Research shows that Japanese people have the longest life expectancy rates in the world. The average life expectancy for Japanese women is 85 and 78 for Japanese men.

One of the reasons for the Japanese having the longest life expectancy rates is due to their diets. Research shows that Japanese people eat a greater variety of foods than people who adopt Western diets. For example, recent studies indicate that the Japanese eat over 100 different varieties of food per week, while Westerners, on the other hand, eat only about 30 different types of food.

The types of food that Japanese eat also seem to be a significant factor in their life expectancy. Fresh vegetables such as bean sprouts, bamboo shoots, string beans, mushrooms and cabbage form an important part of their diet. And while red meat is not excluded from their diets, it is only eaten in small quantities. By contrast, fish makes up a big part of their diet and is eaten 3 times more than meat.

Additionally, oily fish such as Salmon, Mackerel and Tuna are main staples in their diets. These types of fish contain important nutrients called Omega Fatty Acids which exert a protective influence over the heart and other organs. These nutrients also help to maintain the health of the reproductive organs, brain and eyes. Omega Fatty Acids also help to maintain a strong immune system as well.

Furthermore, Japanese people eat about 40 times more soy products than Westerners. Soy foods contain an abundance of natural occurring substances which are anti-carcinogens and have been proven effective against breast cancer and prostate cancer. Because soy is a low-fat source of protein, studies indicate that soy consumption can help you lose weight and build lean muscle mass.

Japanese people who stick to their traditional diets also drink a lot of green tea. Rich in cancer fighting substances called anti-oxidants, green tea helps the body to naturally burn fat and cause carbohydrates to be released slowly which promotes the burning of fat.

Although Japanese cooking takes a lot of time to prepare, many restaurants and delis now offer pre-packaged Japanese foods on their menu.
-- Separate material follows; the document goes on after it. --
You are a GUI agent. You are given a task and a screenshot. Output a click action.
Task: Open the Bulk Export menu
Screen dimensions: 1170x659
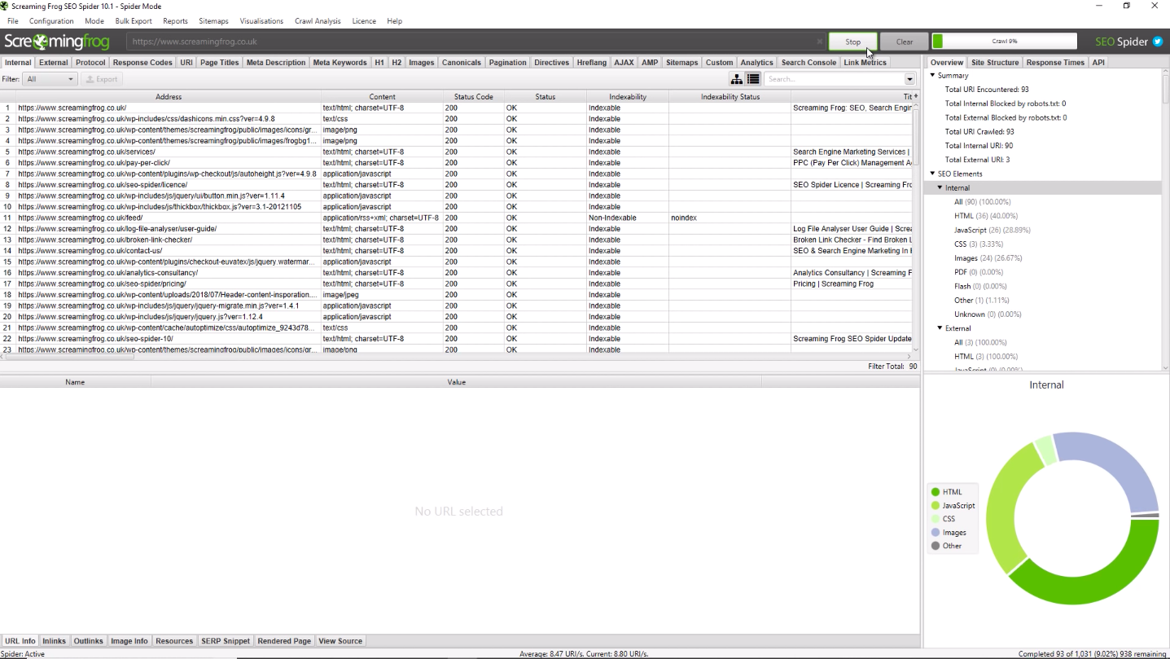[x=134, y=21]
So, although you may not have time to prepare it yourself at home, pre-packaged Japanese food is an easy option; as is dining in a Japanese restaurant when you choose to eat out.
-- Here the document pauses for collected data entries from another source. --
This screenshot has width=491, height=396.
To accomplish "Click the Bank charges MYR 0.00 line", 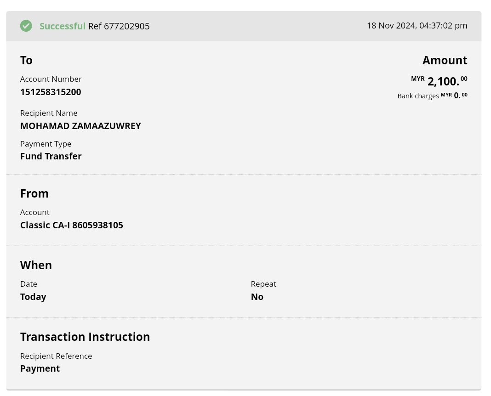I will point(432,96).
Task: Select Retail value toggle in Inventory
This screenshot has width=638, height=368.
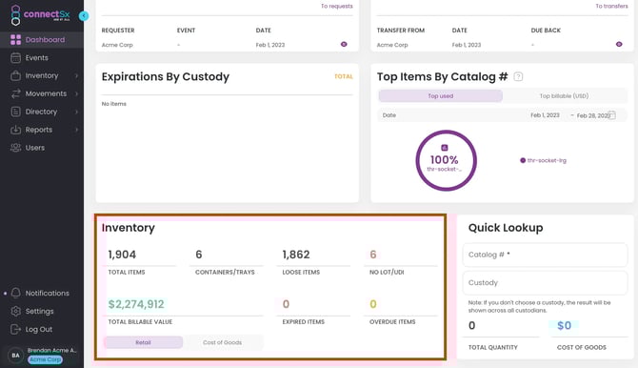Action: [x=143, y=342]
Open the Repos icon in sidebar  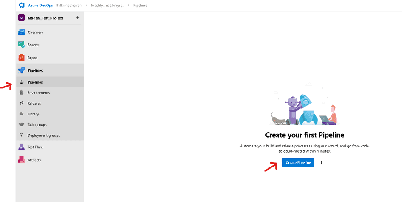tap(22, 58)
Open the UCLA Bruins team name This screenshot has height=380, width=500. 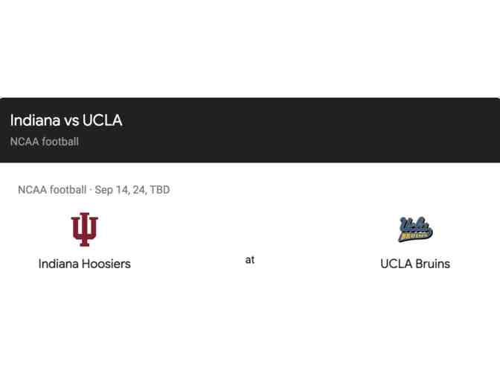415,264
On a typical day, a Japanese menu may consist of the following: Breakfast: rice and fish or egg with a bowl of Miso soup. Lunch: braised boneless chicken thigh, onion slices and egg with a bowl of chopped mixed salad. Dinner: Stir-fry mixed vegetables, cashews, bean sprouts and steamed rice. Dessert: Japanese waffle stuffed with sweet red beans.

Over-all, the daily calories of a person following a Japanese diet is about 1400 calories and includes a wide variety of fresh food, meat and vegetables. If you are on a diet, following the typical Japanese way of eating should help you to lose about 1 pound per week and help you to maintain a healthy, longer life as well.